We had an issue in Treasury earlier today where the "full name" field that we gather at seller registration replaced the shop name in pages that display individual Treasury lists. Other pages were not affected, including the index of Treasury lists. This problem was due to an internal human coding error. This "full name" data is gathered on a page that you only see when you register as a seller: http://www.etsy.com/register_seller1.php This name is only used by an internal customer service tool and is not related to credit card, billing, or any other information on the site.
Immediately after the incident, we provided information in this thread: http://www.etsy.com/forums_thread.php?thread_id=6632492
This announcement has all of the most up-to-date information and we will be adding further updates here. Some of the information might change as we review the incident.
The official timeline is as follows (all times EST). This timeline is revised from my earlier post as we were still gathering information when I posted:
12:07 – bug released12:22 – error detected12:36 – fix for bug completed, tests ran for 6 minutes12:41 – fixed code goes to QA environment12:45 – fixed code live on site
A number of members in the forum asked why we did not shut down the Treasury immediately. This is a reasonable expectation and I'm reviewing what steps we can take in the future to make our response as near to immediate as humanly possible. It was not good enough in this case.
We will be contacting all members who may have been affected and are taking steps to make sure that any Treasuries indexed during that time do not appear in the Google cache.
We are taking this issue very seriously and offer our deepest apologies for this incident. I'll add more updates here as we have them.
* * * * *
I wanted to let everyone know that we pulled requests in our logs by the Google search indexer that appeared during the bug. We submitted the URLs that were requested to Google during that time so they would not be added to the Google search cache. That should take care of any affected Treasuries appearing in the Google cache.
More updates to come – thanks for your patience.
* * * * *
I wanted to give everyone more details about the extent of the issue we had earlier today. This issue affected at maximum about 2% of total Etsy sellers. This figure includes all sellers featured in the Treasuries that were viewed today.
The total individual Treasuries viewed while the bug was out was 1912. Of those:
* 1628 were viewed 5 or fewer times* 1372 were viewed 2 or fewer times* 1064 were viewed only once
We're continuing to work on this and limit the impact of the issue. Thanks once again for your patience.
* * * * *
And because it's worth saying again:
We're very sorry that this happened. We've devoted our day — and will continue to devote days — to making sure this won't happen again.
* * * * *
We just finished sending emails to everyone who may have been affected by the Treasury issue we had yesterday. Now that everyone who may have been affected has been notified, we wanted to answer some of the common questions that have been coming up. If you did not receive an email, we've determined that your name could not have been exposed during the time we had the problem.

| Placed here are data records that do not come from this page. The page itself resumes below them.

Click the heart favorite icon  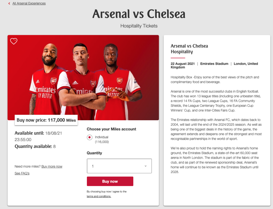tap(14, 41)
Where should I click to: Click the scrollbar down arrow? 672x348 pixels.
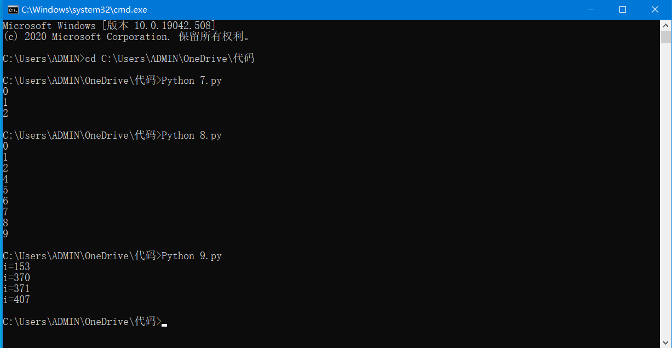coord(665,343)
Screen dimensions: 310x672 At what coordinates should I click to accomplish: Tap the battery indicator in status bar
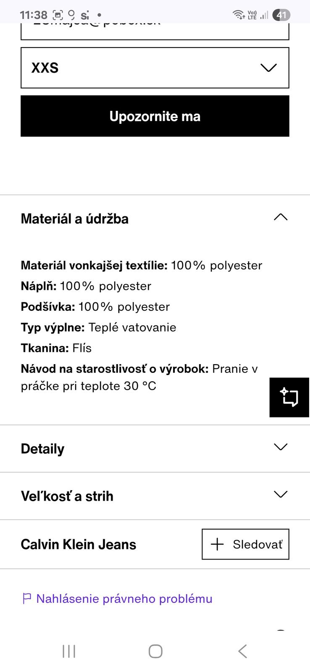[x=281, y=16]
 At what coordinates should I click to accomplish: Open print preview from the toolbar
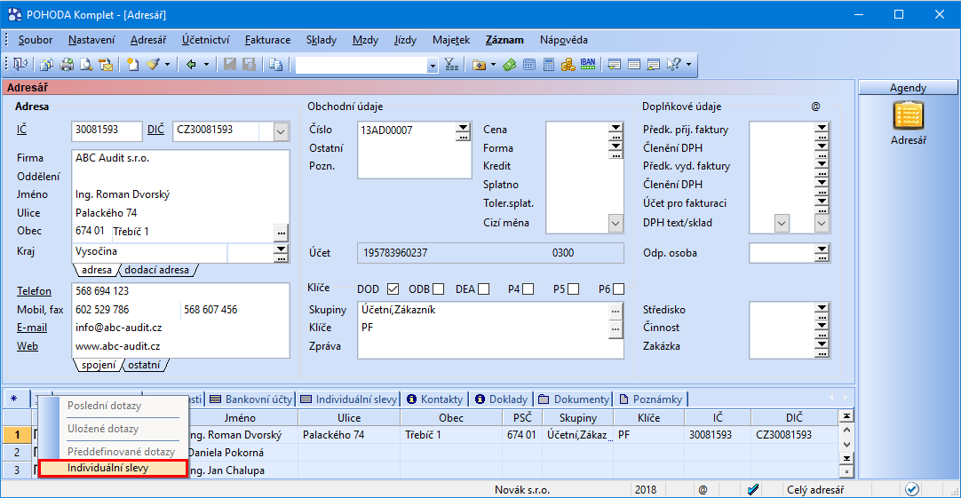point(86,65)
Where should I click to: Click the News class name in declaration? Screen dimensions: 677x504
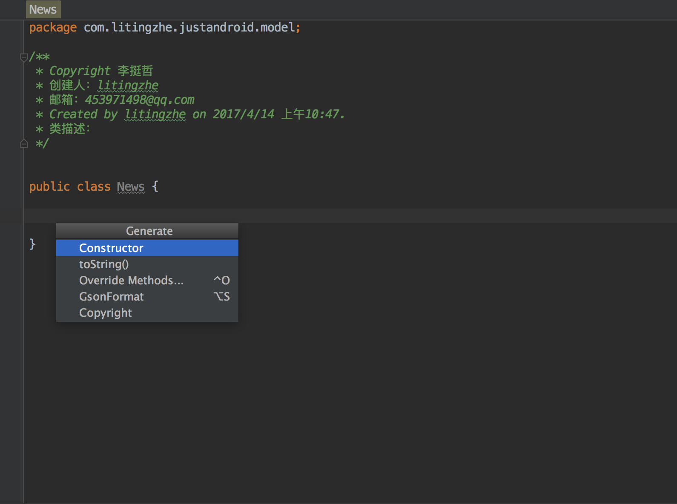tap(130, 187)
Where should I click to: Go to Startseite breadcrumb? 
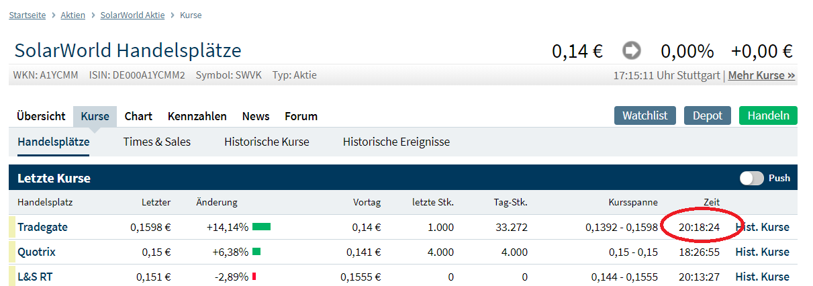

* How many people saw this happen?
Of the 1.3 million unique visitors to Etsy yesterday, about 1,200 of them viewed the Treasury during the 35 minutes before the glitch was fixed. Speaking in percentages, this means that 0.09% of the people who came to Etsy yesterday saw this happen. While that number is little consolation to those who were affected, we wanted to be as specific as we could possibly be about the scope of the problem.
* Was any other personal information shared?
No other personal information was exposed. This issue was contained within the Treasury and did not appear elsewhere on Etsy (including the front page).
* Where did Etsy find my real name?
The full name displayed was the one you put on file when you first opened up your shop. This name is otherwise not displayed anywhere else on the site.
* How did this happen?
The glitch was caused by an internal programming mistake, not a security breach.
* What are we doing to make sure this won't happen again?
We've begun what will be an ongoing process. So far, we have:
– Added further safeguards in our code- Reviewed and improved our response and escalation policy- Enhanced our coding, reviewing, and releasing processes- Invested in our security and privacy team
* Do search engines have the exposed information?
We contacted the search teams at Google, Microsoft, and Yahoo to purge any pages in the Treasury that may have been indexed while the bug was live and those pages are not currently in those search indexes.
* How does Etsy store credit card numbers?
While not related to yesterdays incident, a number of people have asked this. The answer is that Etsy does not store credit card numbers. The information is sent to and stored securely with our payment processor.
Thanks again for your patience as we've gathered all of theinformation related to this incident. Again, we want to offer you our deepest apologies for this incident. We take our responsibilities seriously and thank you so much for being a part of Etsy.